Devons-nous redire que les problématiques qui se posent aujourd’hui aux PREJ sont en effet encore
celles des ELSP, parfois des ERIS ou du Service National des Transferts, la présence d’agents
pénitentiaires sur la voie publique concernant également les transferts administratifs, extractions
médicales, permissions de sortir accompagnées, sous escorte, ou encore les translations judiciaires…

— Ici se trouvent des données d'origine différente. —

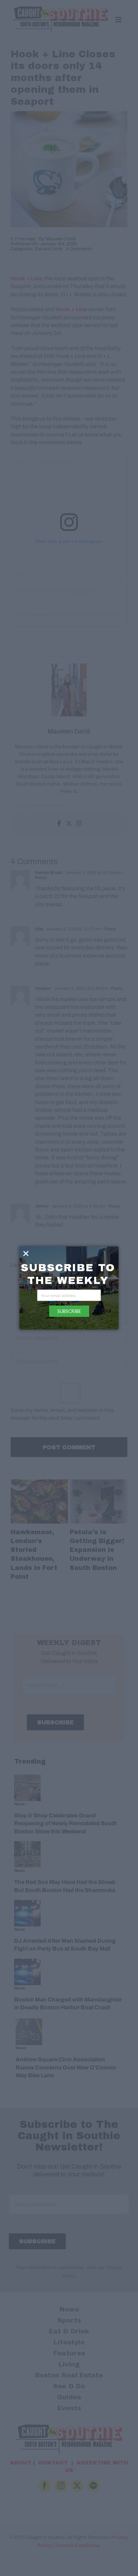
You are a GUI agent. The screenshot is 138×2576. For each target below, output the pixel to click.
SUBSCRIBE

Les moyens humains, indéniablement trop faibles, consacrés à ces missions ne viennent pas
uniquement désorganiser le fonctionnement de l’institution judiciaire mais aussi et surtout, dégarnir
le nombre d’agents présents en détention et dégrader encore nos capacités de prise en charge et notre
sécurité quotidienne.

Nous ne nourrissons pas d’espoirs trop grands sur les évolutions qui pourront résulter de ce drame
mais nous, personnels pénitentiaires, ne saurions tolérer que d’autres s’assoient à notre place à la table
des débats. Car cette table doit être large afin d’entendre les besoins, les contraintes, et même les
inquiétudes de chacun. Pour le Sndp-Cfdt, les réflexes corporatistes, le rejet brutal et par principe du
changement, doivent en revanche rester au vestiaire.

Ce souhait de participer aux échanges, dont nous percevons toute la légitimité, doit selon nous se faire
aux bénéfices de tous dans un souci d’égalité, de cohérence et de construction positive de doctrines
d’emploi n’opposant pas les différents acteurs de la justice.

Nous sommes les premiers à ne pas vouloir de réformes à la petite semaine, gribouillées sur un coin
de table pour acheter une paix sociale qui ne durera que le temps du recueillement.

Nos agents et tous les personnels pénitentiaires doivent être respectés à la hauteur de leur dévouement.
Nous appelons donc à la mise en place d’un travail de qualité sur les sujets posés sur la table, dans le
respect et la considération mutuelles.

Telle est notre conception du travail partenarial et de la justice capable de s’interroger, d’évoluer et
de trouver collectivement, dans le respect de chacun, les leviers de son efficacité.